In an arithmetic sequence, the common difference is a crucial component. It determines how much each term in the sequence increases or decreases from the previous one. Think of it as the consistent step size that each term takes from the one before. For our sequence, given by the formula \( a_{n} = 5 + 2(n-1) \), it is important to find this difference to truly understand the sequence's behavior.
To calculate the common difference \( d \) in this specific sequence, subtract the first term from the second term, or any consecutive terms from each other.

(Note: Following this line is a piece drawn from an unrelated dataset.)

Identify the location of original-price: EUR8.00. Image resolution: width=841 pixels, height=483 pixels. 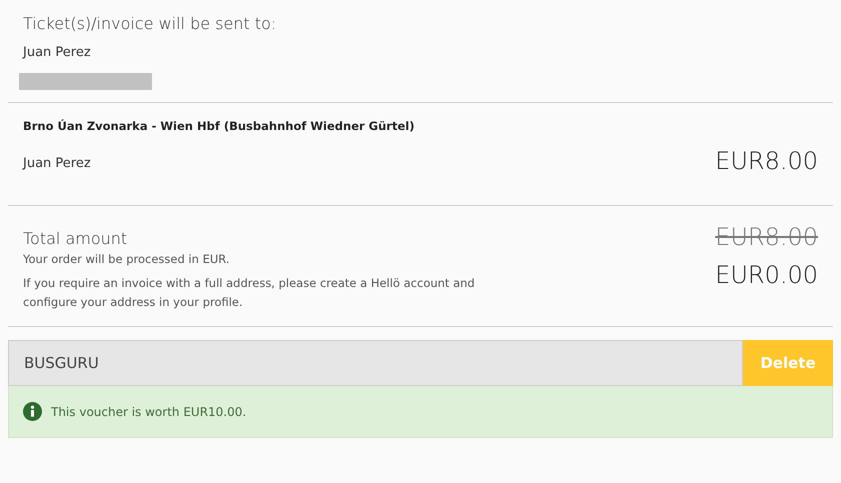
(766, 237).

As calculated:

• \( 7 - 5 = 2 \)
• \( 9 - 7 = 2 \)
• \( 11 - 9 = 2 \)
• \( 13 - 11 = 2 \)

This consistent difference of 2 between each term confirms that our common difference \( d = 2 \). It's a fixed number that explains how the sequence progresses.

Graphing an arithmetic sequence helps in visualizing the linear relationship between consecutive terms. It is usually straightforward, given the constants involved in such sequences. In our sequence, the formula \( a_{n} = 5 + 2(n-1) \) guides us in plotting points on a graph. The graph is constructed as follows:

• The horizontal axis (x-axis) represents the term number, \( n \).
• The vertical axis (y-axis) captures the value of each term in the sequence, \( a_{n} \).

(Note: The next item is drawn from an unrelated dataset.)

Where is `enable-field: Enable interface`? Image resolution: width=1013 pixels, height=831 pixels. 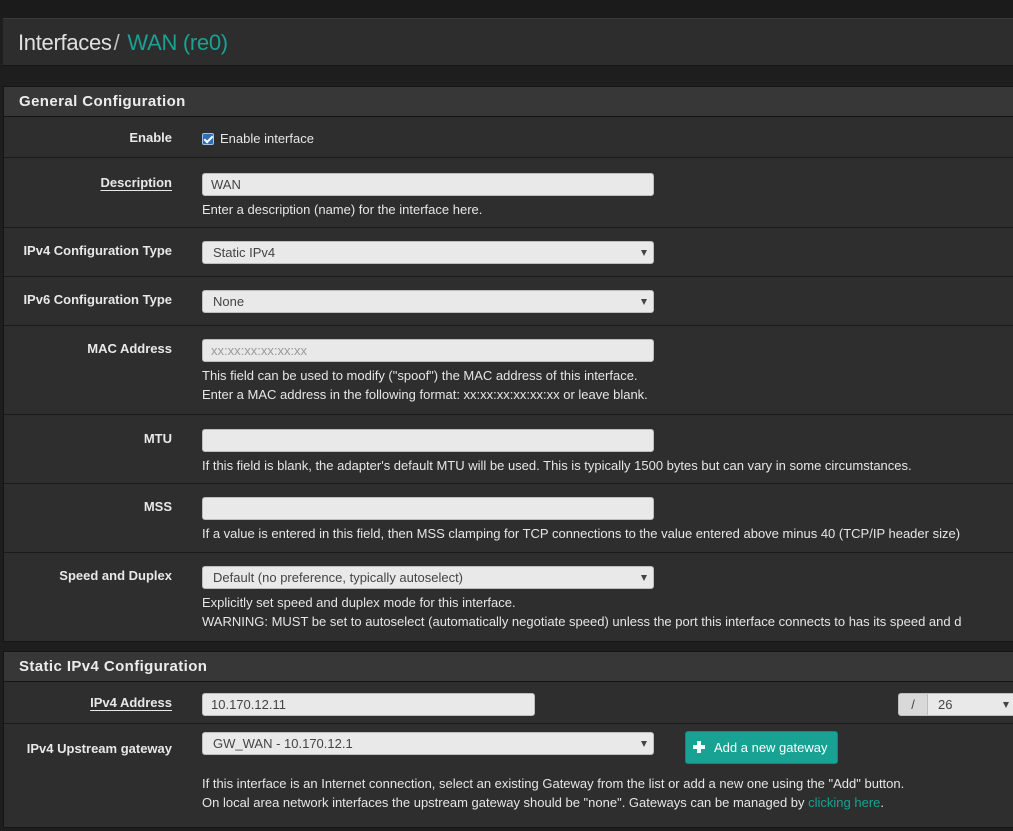 enable-field: Enable interface is located at coordinates (258, 139).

By plotting the points we discovered, specifically \( (1, 5), (2, 7), (3, 9), (4, 11), (5, 13) \), the sequence reveals itself as a straight line. This line verifies the arithmetic nature of the sequence. Each point represents a term, and the uniform spacing between the points equates to the common difference of 2. This clear visualization assists in understanding the sequence's linear pattern.

Determining the first five terms of an arithmetic sequence is essential for grasping its initial pattern. Following the provided formula \( a_{n} = 5 + 2(n-1) \), these terms are systematically calculated by substituting sequential values of \( n \), starting from 1.
Here's how the first five terms are derived:

• For \( n = 1 \), \( a_{1} = 5 + 2(1-1) = 5 \)
• For \( n = 2 \), \( a_{2} = 5 + 2(2-1) = 7 \)
• For \( n = 3 \), \( a_{3} = 5 + 2(3-1) = 9 \)
• For \( n = 4 \), \( a_{4} = 5 + 2(4-1) = 11 \)
• For \( n = 5 \), \( a_{5} = 5 + 2(5-1) = 13 \)

Through this calculation, we confirm the first five terms of the sequence are \( 5, 7, 9, 11, 13 \). Recognizing these terms gives insight into the sequence's initial behavior and overshadows the subsequent pattern dictated by the common difference.